Peer Reviewed Research
Political Architecture: Contextual Development and Opposition to Housing, with Tali Mendelberg. Urban Affairs Review, https://doi.org/10.1177/10780874251398034.
Abstract
American cities face a housing affordability crisis, partly because of public opposition to dense housing. Explanations have focused on property values, congestion, or demographics. This literature neglects a factor familiar to urban planners: architecture. We argue that people have contextual development preferences and oppose developments that don’t “fit” the surrounding neighborhood in height and style. We test this hypothesis with survey experiments employing a novel visual approach with tightly controlled but realistic images of buildings and neighborhoods.
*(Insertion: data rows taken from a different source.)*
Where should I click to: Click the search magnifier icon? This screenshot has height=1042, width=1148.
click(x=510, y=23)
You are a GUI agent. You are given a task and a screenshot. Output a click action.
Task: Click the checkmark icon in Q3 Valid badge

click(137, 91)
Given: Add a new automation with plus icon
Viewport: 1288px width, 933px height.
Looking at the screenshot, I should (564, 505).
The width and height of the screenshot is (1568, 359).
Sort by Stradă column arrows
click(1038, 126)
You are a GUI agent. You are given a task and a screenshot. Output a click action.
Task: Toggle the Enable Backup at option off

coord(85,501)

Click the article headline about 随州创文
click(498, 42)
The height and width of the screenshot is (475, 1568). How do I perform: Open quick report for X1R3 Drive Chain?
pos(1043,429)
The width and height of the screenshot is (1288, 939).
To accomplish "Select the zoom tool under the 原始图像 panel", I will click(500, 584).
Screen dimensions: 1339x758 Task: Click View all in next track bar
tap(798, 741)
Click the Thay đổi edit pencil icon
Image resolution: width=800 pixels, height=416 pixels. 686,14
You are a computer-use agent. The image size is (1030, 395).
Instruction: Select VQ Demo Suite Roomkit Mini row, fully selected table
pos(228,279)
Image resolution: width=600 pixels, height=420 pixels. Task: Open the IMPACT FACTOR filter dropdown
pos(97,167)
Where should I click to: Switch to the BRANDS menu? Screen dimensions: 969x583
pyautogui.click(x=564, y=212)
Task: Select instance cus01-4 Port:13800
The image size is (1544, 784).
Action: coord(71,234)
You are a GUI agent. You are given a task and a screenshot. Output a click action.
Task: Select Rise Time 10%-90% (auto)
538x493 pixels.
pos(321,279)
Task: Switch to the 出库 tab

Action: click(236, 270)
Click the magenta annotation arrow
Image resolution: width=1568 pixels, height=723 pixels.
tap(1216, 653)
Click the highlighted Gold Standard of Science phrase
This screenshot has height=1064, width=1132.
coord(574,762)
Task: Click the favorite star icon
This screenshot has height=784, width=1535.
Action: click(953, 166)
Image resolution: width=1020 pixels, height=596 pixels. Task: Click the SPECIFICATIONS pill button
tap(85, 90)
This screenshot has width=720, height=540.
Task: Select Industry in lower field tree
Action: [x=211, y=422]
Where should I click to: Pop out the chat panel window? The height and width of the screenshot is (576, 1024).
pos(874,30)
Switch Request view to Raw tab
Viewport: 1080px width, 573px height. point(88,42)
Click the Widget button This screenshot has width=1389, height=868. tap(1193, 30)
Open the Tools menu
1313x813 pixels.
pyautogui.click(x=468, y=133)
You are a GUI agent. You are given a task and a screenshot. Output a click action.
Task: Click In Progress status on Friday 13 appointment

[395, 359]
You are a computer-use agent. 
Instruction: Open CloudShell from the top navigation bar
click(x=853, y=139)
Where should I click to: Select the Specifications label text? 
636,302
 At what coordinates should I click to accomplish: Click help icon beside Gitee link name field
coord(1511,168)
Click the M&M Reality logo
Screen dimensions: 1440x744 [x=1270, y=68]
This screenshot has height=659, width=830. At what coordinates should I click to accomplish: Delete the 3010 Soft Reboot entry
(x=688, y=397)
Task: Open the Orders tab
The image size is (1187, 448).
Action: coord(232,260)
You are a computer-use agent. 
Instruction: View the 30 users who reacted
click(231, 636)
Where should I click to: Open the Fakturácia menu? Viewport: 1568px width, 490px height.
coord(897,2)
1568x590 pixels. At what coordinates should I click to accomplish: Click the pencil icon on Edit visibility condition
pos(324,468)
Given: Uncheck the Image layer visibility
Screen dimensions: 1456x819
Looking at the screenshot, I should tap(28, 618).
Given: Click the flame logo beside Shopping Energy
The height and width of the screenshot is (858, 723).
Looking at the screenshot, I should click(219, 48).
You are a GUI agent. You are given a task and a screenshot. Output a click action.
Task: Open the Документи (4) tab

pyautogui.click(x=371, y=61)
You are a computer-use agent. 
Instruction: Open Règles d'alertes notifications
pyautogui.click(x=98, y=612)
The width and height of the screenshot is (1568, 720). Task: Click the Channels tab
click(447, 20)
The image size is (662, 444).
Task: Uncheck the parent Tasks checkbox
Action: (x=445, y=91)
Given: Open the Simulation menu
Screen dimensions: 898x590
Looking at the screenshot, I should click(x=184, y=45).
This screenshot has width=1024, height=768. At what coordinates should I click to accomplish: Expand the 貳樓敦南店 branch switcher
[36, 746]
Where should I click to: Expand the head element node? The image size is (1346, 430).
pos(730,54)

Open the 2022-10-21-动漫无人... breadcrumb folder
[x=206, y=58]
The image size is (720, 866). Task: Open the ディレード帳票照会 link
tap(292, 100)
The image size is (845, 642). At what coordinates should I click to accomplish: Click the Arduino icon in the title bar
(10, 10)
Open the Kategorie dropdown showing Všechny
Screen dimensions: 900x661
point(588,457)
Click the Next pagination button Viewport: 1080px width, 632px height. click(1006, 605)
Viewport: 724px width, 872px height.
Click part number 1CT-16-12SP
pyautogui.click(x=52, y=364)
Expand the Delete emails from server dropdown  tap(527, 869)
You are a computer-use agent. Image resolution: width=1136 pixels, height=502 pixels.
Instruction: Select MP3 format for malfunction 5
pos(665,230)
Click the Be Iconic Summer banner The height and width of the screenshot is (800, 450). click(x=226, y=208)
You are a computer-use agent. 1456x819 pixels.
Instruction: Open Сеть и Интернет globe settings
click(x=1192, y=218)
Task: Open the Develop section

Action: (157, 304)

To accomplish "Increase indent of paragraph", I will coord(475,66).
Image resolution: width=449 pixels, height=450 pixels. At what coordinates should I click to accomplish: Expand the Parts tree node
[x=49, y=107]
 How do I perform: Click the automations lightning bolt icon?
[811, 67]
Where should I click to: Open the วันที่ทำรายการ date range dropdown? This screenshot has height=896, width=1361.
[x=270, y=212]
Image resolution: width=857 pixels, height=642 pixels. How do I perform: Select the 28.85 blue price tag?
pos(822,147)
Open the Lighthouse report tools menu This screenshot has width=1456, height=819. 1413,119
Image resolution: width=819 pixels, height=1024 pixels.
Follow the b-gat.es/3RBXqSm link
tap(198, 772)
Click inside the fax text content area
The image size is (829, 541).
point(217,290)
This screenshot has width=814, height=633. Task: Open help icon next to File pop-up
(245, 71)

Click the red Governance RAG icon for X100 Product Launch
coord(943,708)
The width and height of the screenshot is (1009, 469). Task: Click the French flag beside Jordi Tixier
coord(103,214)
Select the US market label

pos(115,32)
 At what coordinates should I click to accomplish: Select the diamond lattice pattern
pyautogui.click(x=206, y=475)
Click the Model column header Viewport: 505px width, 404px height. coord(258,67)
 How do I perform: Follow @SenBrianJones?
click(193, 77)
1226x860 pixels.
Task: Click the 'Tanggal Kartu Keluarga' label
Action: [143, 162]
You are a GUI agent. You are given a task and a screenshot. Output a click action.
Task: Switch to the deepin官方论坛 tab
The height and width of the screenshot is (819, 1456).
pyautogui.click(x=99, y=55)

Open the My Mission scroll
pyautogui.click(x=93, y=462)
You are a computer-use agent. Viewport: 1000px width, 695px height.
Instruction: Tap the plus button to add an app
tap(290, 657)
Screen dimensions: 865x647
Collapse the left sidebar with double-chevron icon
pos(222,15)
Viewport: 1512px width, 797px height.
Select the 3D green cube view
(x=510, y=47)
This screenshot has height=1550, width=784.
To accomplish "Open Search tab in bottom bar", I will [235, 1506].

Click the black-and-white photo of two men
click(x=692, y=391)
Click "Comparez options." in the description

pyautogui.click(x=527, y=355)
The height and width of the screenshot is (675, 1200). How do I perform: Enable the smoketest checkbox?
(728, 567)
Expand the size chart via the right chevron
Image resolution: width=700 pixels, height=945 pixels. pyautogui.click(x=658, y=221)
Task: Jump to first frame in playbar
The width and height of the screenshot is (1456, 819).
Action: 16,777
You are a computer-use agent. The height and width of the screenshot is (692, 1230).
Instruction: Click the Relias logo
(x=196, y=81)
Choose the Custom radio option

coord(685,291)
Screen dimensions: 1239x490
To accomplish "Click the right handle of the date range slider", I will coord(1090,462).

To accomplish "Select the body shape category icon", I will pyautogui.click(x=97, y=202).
We find that buildings which fit are supported more, an effect which isolates the interaction of building architecture and context. The effect holds for homeowners and renters, and urbanites and suburbanites, suggesting it is not driven by concerns over property values or density alone. Moreover, buildings that don’t fit prompt intentions to engage in costly political behavior. When we impose tradeoffs, support drops, but remains high, suggesting contextual fit preferences are meaningful.

Works in Progress
City of Yes? The Spatial Scale of Housing Reforms, NIMBYism, and Democratic Responsiveness
Spatial policymaking – such as the siting of new housing – is often controversial, activating “not-in-my-backyard” (NIMBY) opposition. Does widening the spatial scale of policies over a larger geography improve support? I test this using a pro-housing reform in New York City, the City of Yes. In a survey experiment of verified voters, fielded before policy adoption, I visually manipulate the spatial scale of otherwise identical reforms and find that widening the scale from the neighborhood to the citywide level improves support. These effects are strongest among homeowners – eliminating two-thirds of the homeowner renter public opinion gap – for reasons unrelated to financial self-interest. Open-ended comments suggest the wider spatial scale alleviates concerns about localized externalities. Finally, elected officials’ votes deviated from their districts’ preferences. Biased democratic responsiveness correlates with the positions of local meeting attendees, suggesting that barriers to reform reside in decisionmakers who either misperceive or discount broader public opinion.